In June 2013, the Mississippi State Department of Health (MSDH) Office of Preventive Health, Chronic Disease Bureau (CDB) was awarded funding through Centers for Disease Control and Prevention to prevent and control Diabetes, Heart Disease, Obesity and associated risk factors in Mississippi. The MSDH Heart Disease and Stroke Prevention Program (HDSPP) initiated a quality improvement initiative to assist with the challenges that arise in clinical practices that health care systems alone cannot control. Some of these challenges include promotion of broad reaching systems changes, the implementation of evidence-based practices and guidelines, health information technology (HIT) and team-based care. The goals of MSQII-2 are to:

  • Increase implementation of quality improvement processes in health systems.
  • Increase use of team-based care in health systems (Nurses, Pharmacists, Nutritionist, Physical Therapists, Patient Navigators, and Community Health Workers).
  • Increase use of lifestyle intervention programs such as Diabetes and Chronic Disease Self-Management programs.
  • Increase the use of health-care extenders in the community in support of self-management of high blood pressure and diabetes.

The HDSPP convened subject matter experts (SME) and created the Mississippi Quality Improvement Initiative II (MSQII-2) Leadership Team. Through this invaluable collaboration, the MSQII-2 curriculum and a Funding Opportunity Announcement was developed in June 2014 to identify five (5) primary care organizations with multiple clinics: Three (3) Federally Qualified Health Centers (FQHCs), (1) Rural Health Clinic (RHC), and (1) Private practice clinic were awarded to participate in Cohort 1. Since the inception of the MSQII-2, the MSDH Office of Preventive Health, Chronic Disease Bureau (CDB) was awarded supplemental funding in 2015 to expand the initiative. Six (6) additional organizations with multiple clinics were awarded to establish Cohort 2: Four (4) FQHCs, one (1) RHCs, and one (1) Rural Hospital with multiple sites.
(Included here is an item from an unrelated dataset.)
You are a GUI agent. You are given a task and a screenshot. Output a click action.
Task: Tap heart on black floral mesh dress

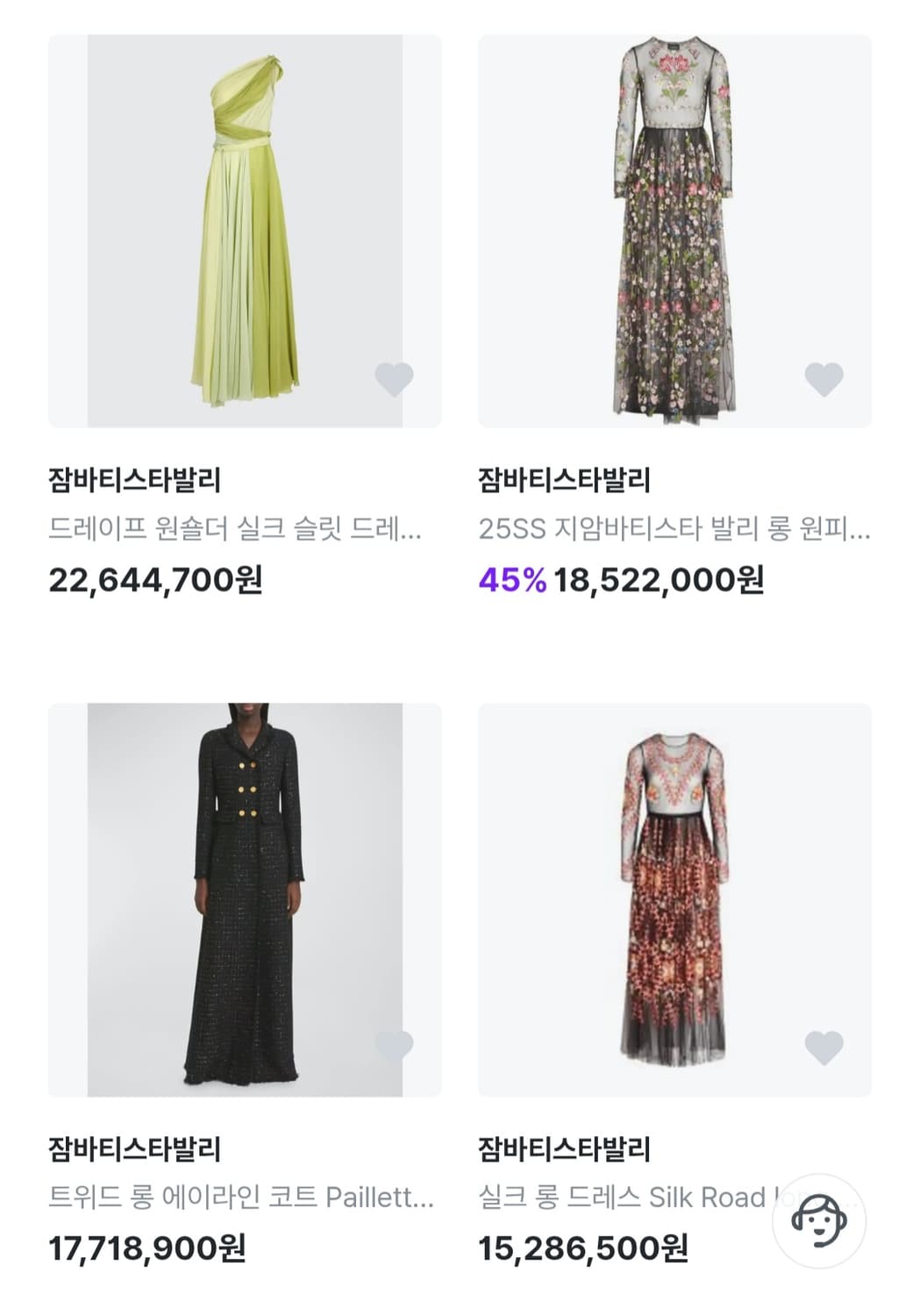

MSQII-2 is a systematic approach to healthcare quality improvement in which organizations and providers test and measure practice innovations, then share their experiences in an effort to accelerate learning and widespread implementation of successful change concepts and ideas.

The structure of MSQII-2 is based on the Institute for Healthcare Improvement (IHI) Breakthrough Series (BTS) Learning Collaborative model, which uses Associates for Process Improvement’s (API) Model for Improvement methods for organizational quality improvement. The Learning Collaborative model organizes multiple groups with varying needs into a process of group learning, where all teams use the model for improvement and learn from each other. The main components of the program model are the following:

  • Organize a team to improve care.
  • Attend Learning Sessions where experts share information and approached to improvement changes.
  • Implement and test changes following each learning session.
  • Share the teams’ results and lessons learned of the collaborative.
  • Widespread implementation of successful change concepts and ideas.
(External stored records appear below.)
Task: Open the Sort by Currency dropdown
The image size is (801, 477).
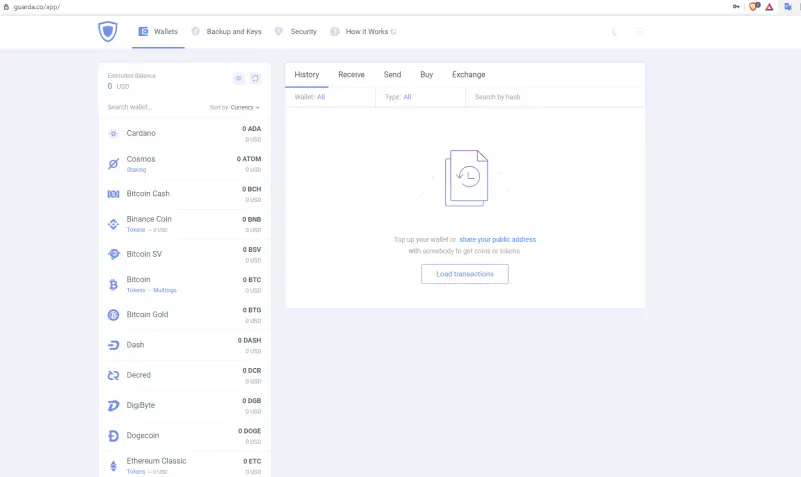Action: [234, 107]
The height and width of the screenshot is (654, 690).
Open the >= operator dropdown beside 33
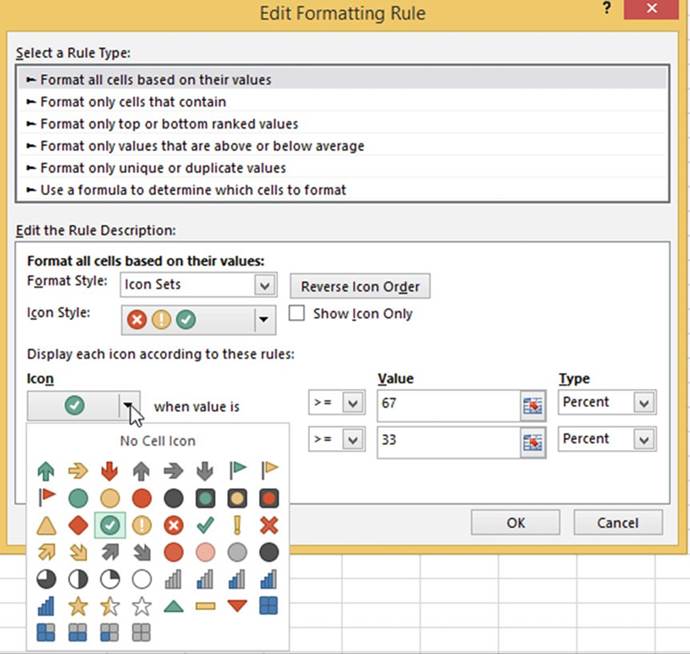350,439
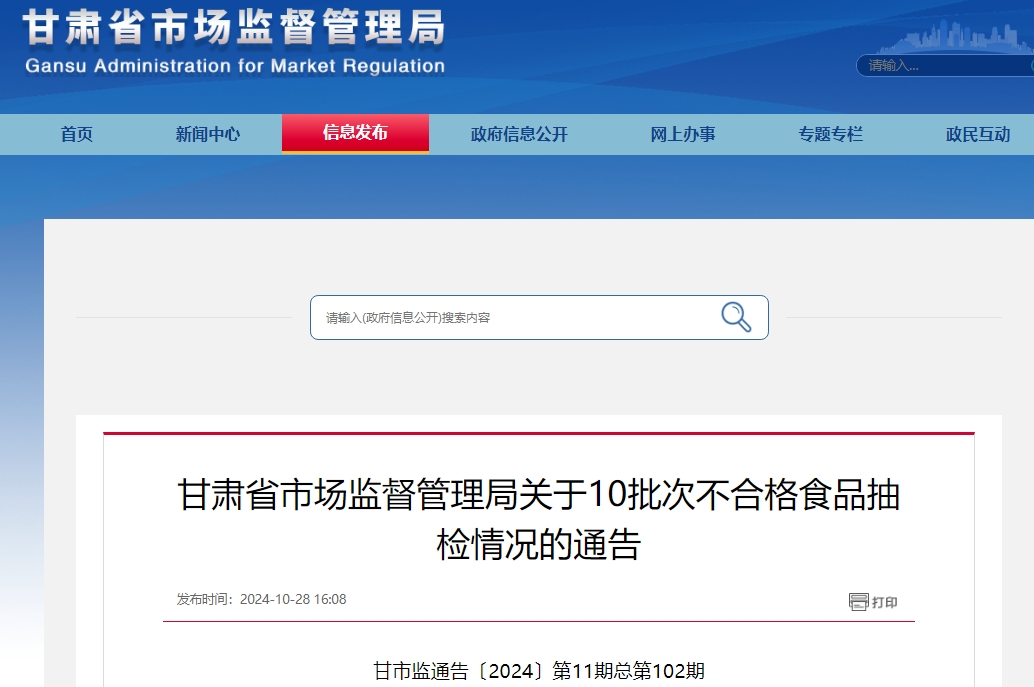Open the 首页 home navigation item
The image size is (1034, 687).
(x=77, y=134)
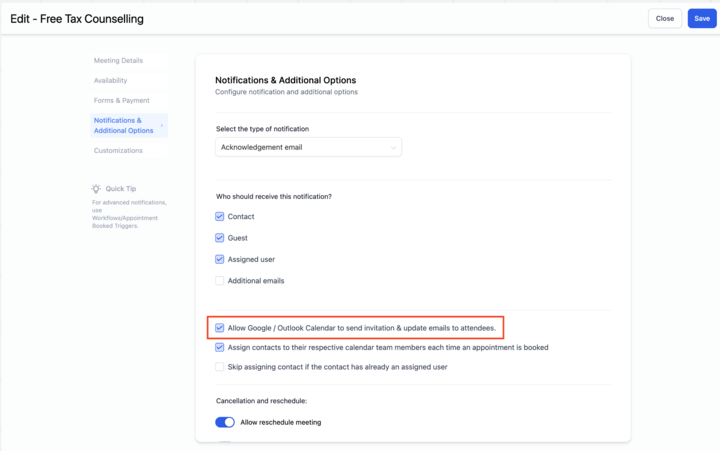
Task: Uncheck the Contact recipient checkbox
Action: [x=219, y=216]
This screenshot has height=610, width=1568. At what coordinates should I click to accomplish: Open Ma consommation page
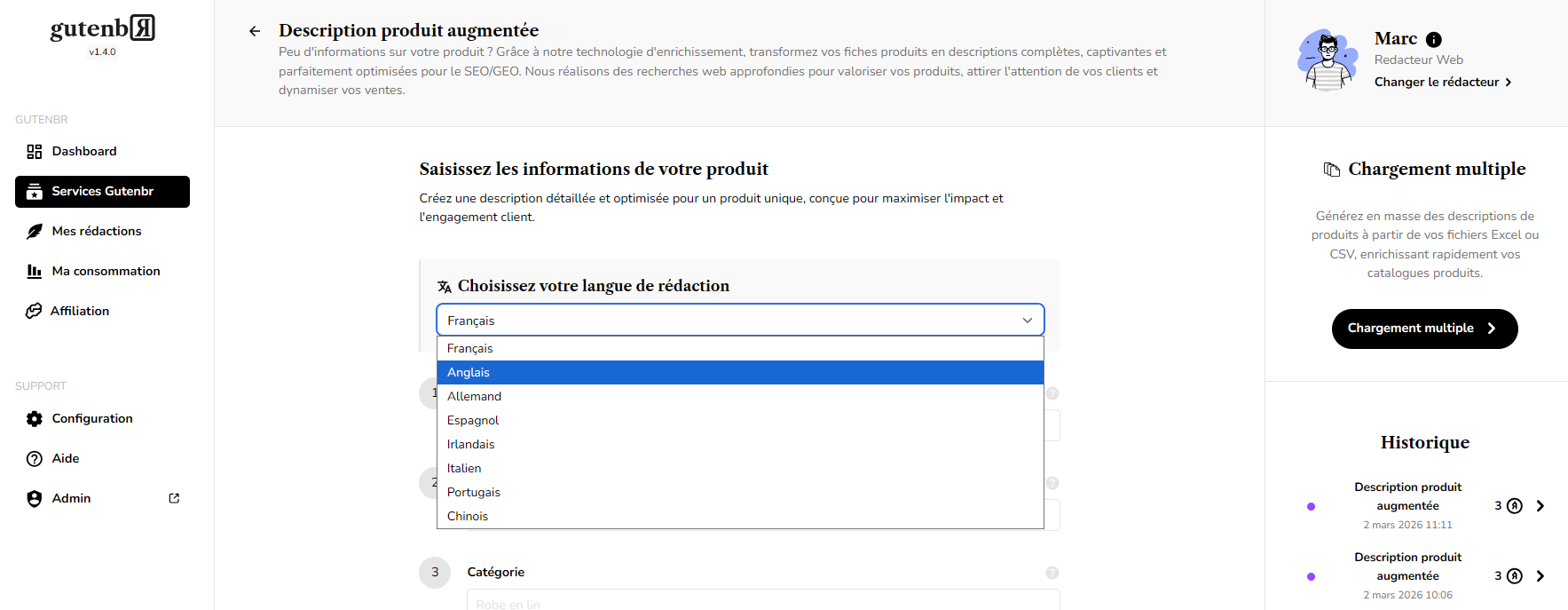(x=106, y=272)
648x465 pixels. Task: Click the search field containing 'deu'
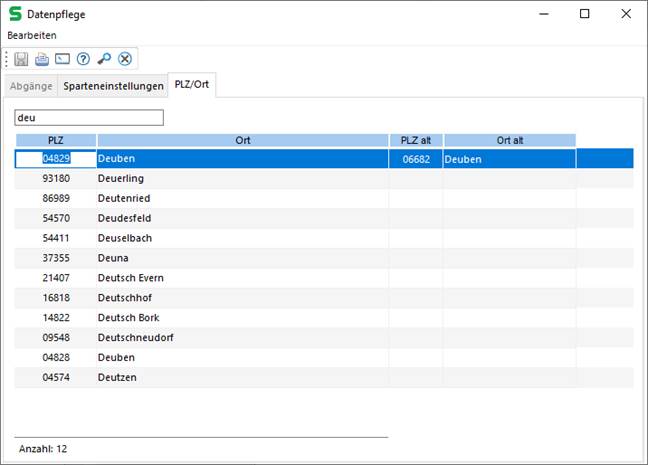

During the nine month duration of the MSQII-2, clinical teams participate in Pre-Work, Learning Sessions, monthly calls, webinars and on-site visits. Participating organizations work and report on required clinical measures and narrative reports.
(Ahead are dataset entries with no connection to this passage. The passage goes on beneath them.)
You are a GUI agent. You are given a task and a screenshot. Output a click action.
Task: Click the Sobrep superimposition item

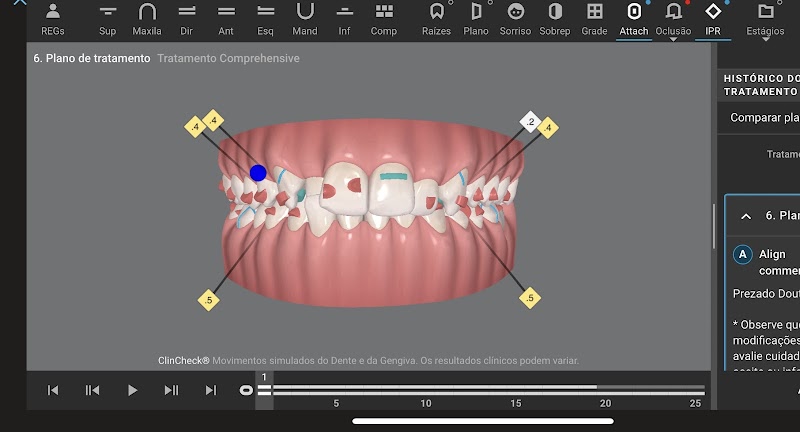point(555,18)
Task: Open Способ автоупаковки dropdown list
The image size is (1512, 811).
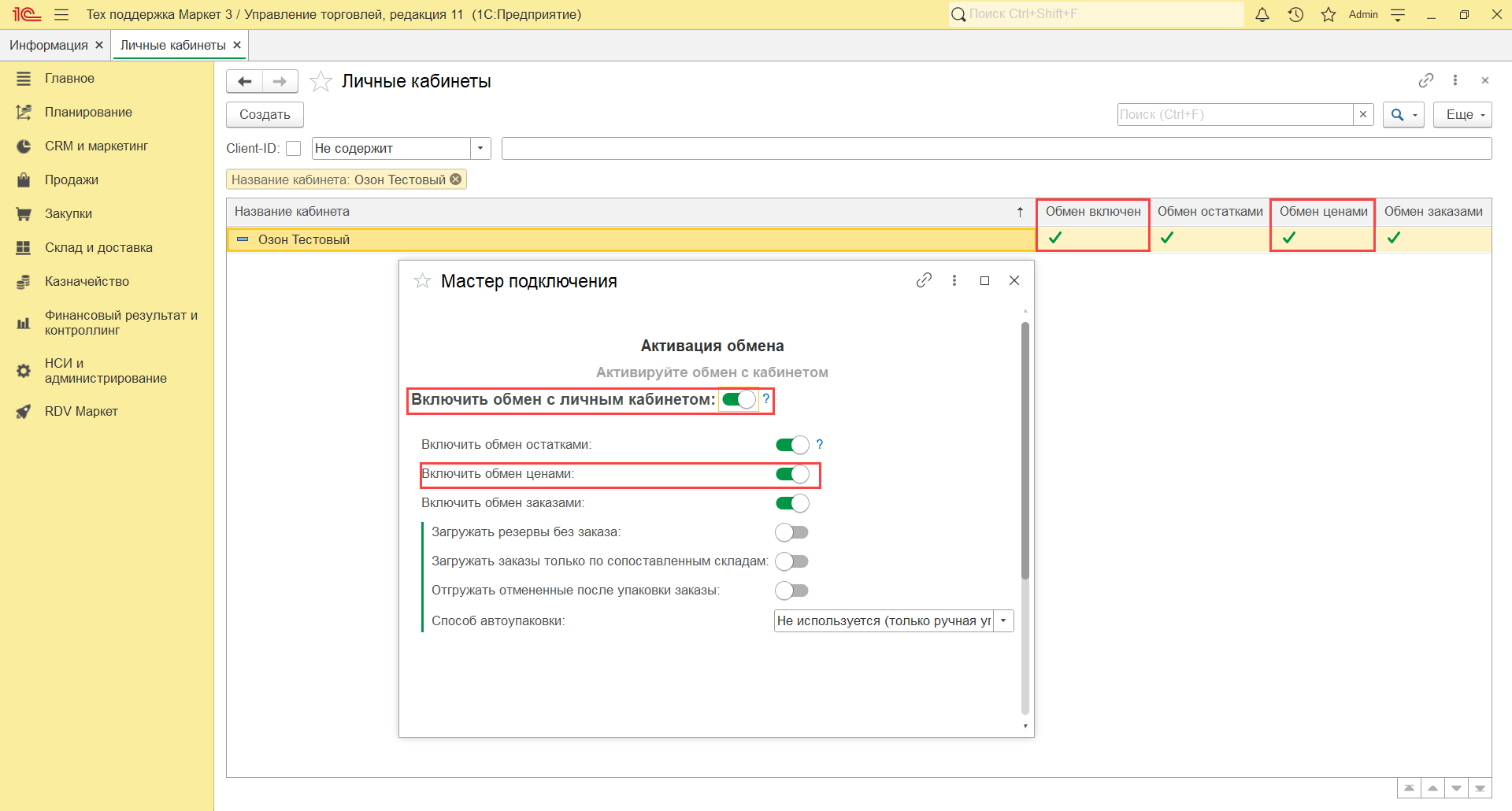Action: 1003,621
The Bureau of Primary Health Care initiated the Health Resources and Services Administration (HRSA) Health Disparities Collaboratives (HDC) in 1998 to help establish BPHC-supported health centers as leaders in managing quality improvement, to move toward the elimination of health disparities in our nation and to ensure excellence in practice. The purpose was to improve health outcomes for under-served people and eliminate health disparities.